• _Records for this exercise_
--------------------------------

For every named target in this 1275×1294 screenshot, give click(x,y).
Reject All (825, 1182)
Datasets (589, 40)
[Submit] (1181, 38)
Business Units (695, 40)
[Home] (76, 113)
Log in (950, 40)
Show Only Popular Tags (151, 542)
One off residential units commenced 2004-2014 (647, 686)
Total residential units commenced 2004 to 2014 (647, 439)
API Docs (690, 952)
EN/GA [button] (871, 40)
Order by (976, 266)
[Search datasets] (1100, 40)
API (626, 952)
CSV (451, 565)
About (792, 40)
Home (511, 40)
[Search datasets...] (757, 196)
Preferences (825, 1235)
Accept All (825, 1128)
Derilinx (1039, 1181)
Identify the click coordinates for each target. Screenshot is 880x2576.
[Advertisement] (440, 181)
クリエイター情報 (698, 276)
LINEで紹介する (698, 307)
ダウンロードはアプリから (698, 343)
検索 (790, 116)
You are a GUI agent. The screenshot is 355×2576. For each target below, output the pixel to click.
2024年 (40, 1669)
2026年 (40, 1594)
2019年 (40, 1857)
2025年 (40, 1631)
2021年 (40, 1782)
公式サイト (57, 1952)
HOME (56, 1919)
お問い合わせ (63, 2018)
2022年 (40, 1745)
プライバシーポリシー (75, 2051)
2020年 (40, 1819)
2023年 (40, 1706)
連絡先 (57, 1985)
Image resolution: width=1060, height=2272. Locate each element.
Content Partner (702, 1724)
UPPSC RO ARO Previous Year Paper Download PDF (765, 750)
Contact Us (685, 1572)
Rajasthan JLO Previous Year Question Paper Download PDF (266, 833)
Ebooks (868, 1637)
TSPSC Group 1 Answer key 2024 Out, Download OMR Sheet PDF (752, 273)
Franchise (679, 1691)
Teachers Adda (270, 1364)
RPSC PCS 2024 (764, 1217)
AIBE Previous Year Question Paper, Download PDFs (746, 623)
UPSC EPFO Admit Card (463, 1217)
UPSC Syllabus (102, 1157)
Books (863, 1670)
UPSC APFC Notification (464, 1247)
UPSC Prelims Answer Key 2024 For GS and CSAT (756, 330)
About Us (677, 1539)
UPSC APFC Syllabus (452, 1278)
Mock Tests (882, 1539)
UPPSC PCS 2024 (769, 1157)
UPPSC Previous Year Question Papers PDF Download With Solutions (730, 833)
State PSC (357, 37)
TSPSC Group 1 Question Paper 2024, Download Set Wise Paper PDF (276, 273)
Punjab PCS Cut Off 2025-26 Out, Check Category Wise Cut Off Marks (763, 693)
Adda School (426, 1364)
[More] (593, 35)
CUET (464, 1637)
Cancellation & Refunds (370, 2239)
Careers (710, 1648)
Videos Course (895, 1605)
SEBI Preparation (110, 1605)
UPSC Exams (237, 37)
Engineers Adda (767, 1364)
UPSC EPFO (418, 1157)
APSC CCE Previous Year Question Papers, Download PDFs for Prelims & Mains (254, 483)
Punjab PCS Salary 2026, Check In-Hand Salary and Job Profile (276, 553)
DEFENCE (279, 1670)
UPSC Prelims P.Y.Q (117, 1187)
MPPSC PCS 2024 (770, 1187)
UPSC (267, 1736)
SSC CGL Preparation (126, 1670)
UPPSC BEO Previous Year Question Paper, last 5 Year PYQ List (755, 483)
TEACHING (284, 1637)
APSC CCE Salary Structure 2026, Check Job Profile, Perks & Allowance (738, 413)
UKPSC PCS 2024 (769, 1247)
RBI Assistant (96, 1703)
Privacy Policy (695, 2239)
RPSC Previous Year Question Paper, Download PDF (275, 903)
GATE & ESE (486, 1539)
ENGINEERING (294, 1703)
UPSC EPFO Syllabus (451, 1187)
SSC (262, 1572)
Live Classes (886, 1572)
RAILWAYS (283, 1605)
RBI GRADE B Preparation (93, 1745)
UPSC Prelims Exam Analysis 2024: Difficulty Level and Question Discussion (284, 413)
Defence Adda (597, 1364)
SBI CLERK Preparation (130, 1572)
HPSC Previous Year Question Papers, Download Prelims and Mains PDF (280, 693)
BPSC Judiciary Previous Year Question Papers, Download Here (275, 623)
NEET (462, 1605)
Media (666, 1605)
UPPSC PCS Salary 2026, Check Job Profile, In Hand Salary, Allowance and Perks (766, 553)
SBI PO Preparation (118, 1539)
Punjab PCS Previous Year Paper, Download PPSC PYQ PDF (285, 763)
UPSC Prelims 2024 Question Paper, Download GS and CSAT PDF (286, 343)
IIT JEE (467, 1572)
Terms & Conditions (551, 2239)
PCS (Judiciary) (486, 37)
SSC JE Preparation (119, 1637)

--------------------------------

• _Your task_
Begin at the line that contains "UPSC EPFO Syllabus (451, 1187)" and stop after the last line of the entries. Output each of those lines as a Markdown table with columns Row and Line, numbering the rows and leaving out any blank lines.

• _Correct result_
| Row | Line |
|---|---|
| 1 | UPSC EPFO Syllabus (451, 1187) |
| 2 | SSC (262, 1572) |
| 3 | Live Classes (886, 1572) |
| 4 | RAILWAYS (283, 1605) |
| 5 | RBI GRADE B Preparation (93, 1745) |
| 6 | UPSC Prelims Exam Analysis 2024: Difficulty Level and Question Discussion (284, 413) |
| 7 | Defence Adda (597, 1364) |
| 8 | SBI CLERK Preparation (130, 1572) |
| 9 | HPSC Previous Year Question Papers, Download Prelims and Mains PDF (280, 693) |
| 10 | BPSC Judiciary Previous Year Question Papers, Download Here (275, 623) |
| 11 | NEET (462, 1605) |
| 12 | Media (666, 1605) |
| 13 | UPPSC PCS Salary 2026, Check Job Profile, In Hand Salary, Allowance and Perks (766, 553) |
| 14 | SBI PO Preparation (118, 1539) |
| 15 | Punjab PCS Previous Year Paper, Download PPSC PYQ PDF (285, 763) |
| 16 | UPSC Prelims 2024 Question Paper, Download GS and CSAT PDF (286, 343) |
| 17 | IIT JEE (467, 1572) |
| 18 | Terms & Conditions (551, 2239) |
| 19 | PCS (Judiciary) (486, 37) |
| 20 | SSC JE Preparation (119, 1637) |